Por conta disso não consigo sentir-lhes a falta. O vazio é tangível porém. É o espaço de uma mão espalmada e mais um pouco no meio da boca do estômago, é justo donde jorram agora energia e força como um ralo ao inverso. Tudo parece tão possível e tão absurdo, posso correr o mundo e o passo do banheiro à cozinha é um estranho abismo. As paredes não estão girando, as espirais estão paradas. As coisas estão fixas, até estáticas como devem ser, e não se movem.
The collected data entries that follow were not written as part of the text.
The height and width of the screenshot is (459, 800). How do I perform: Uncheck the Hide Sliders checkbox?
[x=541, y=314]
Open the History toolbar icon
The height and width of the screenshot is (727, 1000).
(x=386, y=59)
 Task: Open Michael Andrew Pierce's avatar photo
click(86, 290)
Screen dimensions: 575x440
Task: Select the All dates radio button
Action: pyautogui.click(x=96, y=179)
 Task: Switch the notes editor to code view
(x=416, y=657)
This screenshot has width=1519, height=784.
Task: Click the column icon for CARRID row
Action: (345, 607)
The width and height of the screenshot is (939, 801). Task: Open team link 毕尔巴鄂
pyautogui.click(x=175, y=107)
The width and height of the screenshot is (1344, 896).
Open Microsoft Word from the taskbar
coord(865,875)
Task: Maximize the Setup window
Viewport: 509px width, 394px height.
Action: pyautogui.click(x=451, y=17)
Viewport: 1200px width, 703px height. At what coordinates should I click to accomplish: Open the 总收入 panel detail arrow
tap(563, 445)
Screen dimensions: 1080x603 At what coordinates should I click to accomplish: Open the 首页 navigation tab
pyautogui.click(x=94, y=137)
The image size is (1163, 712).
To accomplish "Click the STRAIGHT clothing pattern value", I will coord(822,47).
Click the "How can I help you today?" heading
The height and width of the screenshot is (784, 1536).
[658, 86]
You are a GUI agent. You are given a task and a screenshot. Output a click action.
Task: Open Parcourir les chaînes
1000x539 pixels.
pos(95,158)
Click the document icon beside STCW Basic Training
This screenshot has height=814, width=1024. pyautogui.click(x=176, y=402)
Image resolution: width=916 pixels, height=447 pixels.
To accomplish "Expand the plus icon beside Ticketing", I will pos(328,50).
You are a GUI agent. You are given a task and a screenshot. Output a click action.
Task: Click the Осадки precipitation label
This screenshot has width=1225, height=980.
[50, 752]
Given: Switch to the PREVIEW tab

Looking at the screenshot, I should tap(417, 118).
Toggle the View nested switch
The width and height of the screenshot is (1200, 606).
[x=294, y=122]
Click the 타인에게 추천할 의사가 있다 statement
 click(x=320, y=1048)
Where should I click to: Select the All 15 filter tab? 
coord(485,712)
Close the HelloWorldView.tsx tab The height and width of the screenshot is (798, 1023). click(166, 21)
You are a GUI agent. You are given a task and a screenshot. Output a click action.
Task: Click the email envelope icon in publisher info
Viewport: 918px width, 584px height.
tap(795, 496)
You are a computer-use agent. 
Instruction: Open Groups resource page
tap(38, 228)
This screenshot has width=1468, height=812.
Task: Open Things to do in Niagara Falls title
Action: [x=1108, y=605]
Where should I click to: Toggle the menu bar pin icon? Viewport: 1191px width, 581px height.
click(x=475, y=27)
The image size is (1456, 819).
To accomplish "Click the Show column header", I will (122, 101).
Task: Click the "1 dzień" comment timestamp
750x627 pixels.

Não sei se encontro tédio ou conforto na falta do derreter do que é tocado pelos olhos.
Penso em deixar o copo de vidro cair ao chão para testar essa realidade, opto por enchê-lo d'água e beber, a hidratação do corpo anda largada, o copo sai da mão em alguma superfície onde está equilibrado e estável. Diferente disso, volto num andar espaçado e manco para soltar o corpo contra uma cadeira, donde fixo o olhar num ponto a não ver nada no mundo e a cada mover de um relógio imaginário, deslizar em descida abissal. Dei a volta errada ao redor dos sentimentos.
Estão novamente a sangrar pela gaiola, algo me diz que não posso contê-los. Talvez a lógica assustasse a mim, mas no momento não é possível dizer. Que coisa horrível olhar para o mundo e pensar. Crio novos sentires antes de reaver os meus. Iremos todos dançar na tormenta. Sou uma máquina de fazer sentimentos. Uma engrenagem de sensações. Mordo meu Caos e beijo minha Loucura. É necessário que seja assim, da loucura não quero arrancar pedaços e do caos não há fragmentos. Sinto que decepciono alguma coisa em mim. Noutro momento, noutra sangria, teremos a racionalidade de volta. Minha calma vem de ser eu uma tempestade maior.